So, the entire time function is just:

time:
    mov     eax, 201
    syscall
    ret

The immediate value 201 (0xC9 in hexadecimal notation) is moved into the EAX register, and then the syscall instruction is executed. This instruction does just what the name suggests: it makes a system call. This is basically the way you call platform API functions on Linux. See also section A.2 ("AMD64 Linux Kernel Conventions") of the System V AMD64 ABI.

In brief:

  • The system call ID number is placed into rax.

    (In this case, the number is just 32 bits, so the assembly code places it into eax. The upper 32 bits are implicitly zeroed, saving some bytes in the size of the mov instruction.)

  • The arguments for the system call, if any, are placed in registers: rdi, rsi, rdx, r10, r8, and r9.

    (In this case, for system call #201, there are no arguments that need to be specified, so none of these registers are initialized by the time function.)

  • After syscall is invoked, its result is contained in rax. Conventionally, negative values (−4095 to −1) indicate an error, corresponding to −errno.

  • For system calls, the rcx and r11 registers are treated as volatile, which means that their contents are subject to being clobbered. If the caller cares about those values, it needs to preserve them. All other registers' values are saved across the system call.

    (This is why the clobbers are there in the extended inline asm syntax.)

There is a reference for 64-bit Linux system calls available here (32-bit Linux system calls are here). You can see that 201 (0xC9) corresponds to sys_time.
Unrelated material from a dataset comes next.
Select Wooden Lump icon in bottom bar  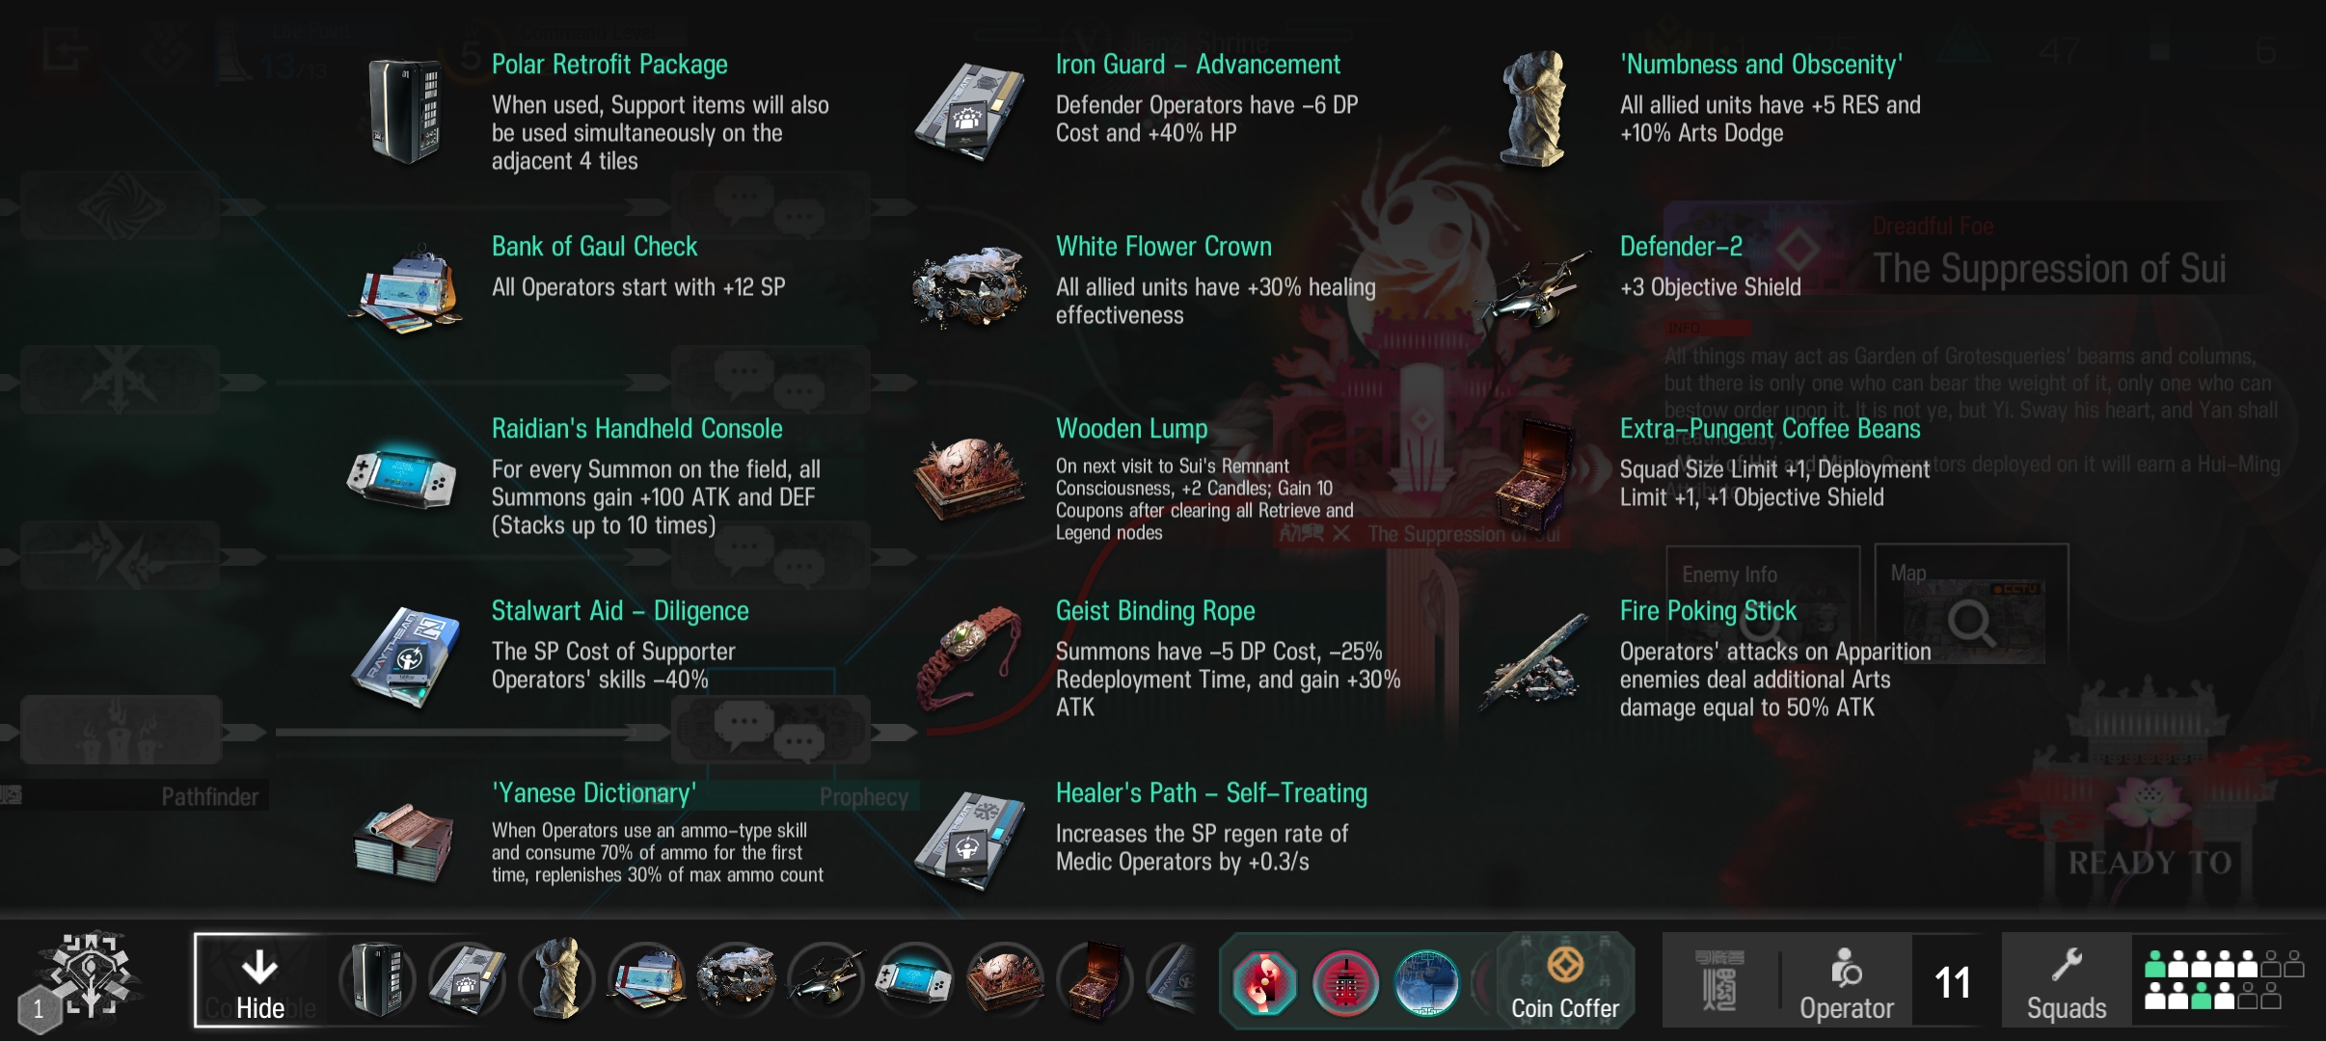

sys_time interprets the RDI register as a time_t* value. This code:

long int __arg1 = (long int) (t);
register long int _a1 asm ("rdi") = __arg1;

causes the function's parameter, t, to be stored in the RDI register. That doesn't actually cause any machine instructions to be generated, though, because the System V AMD64 calling convention already passes the first parameter of a function in RDI, so t is already in RDI.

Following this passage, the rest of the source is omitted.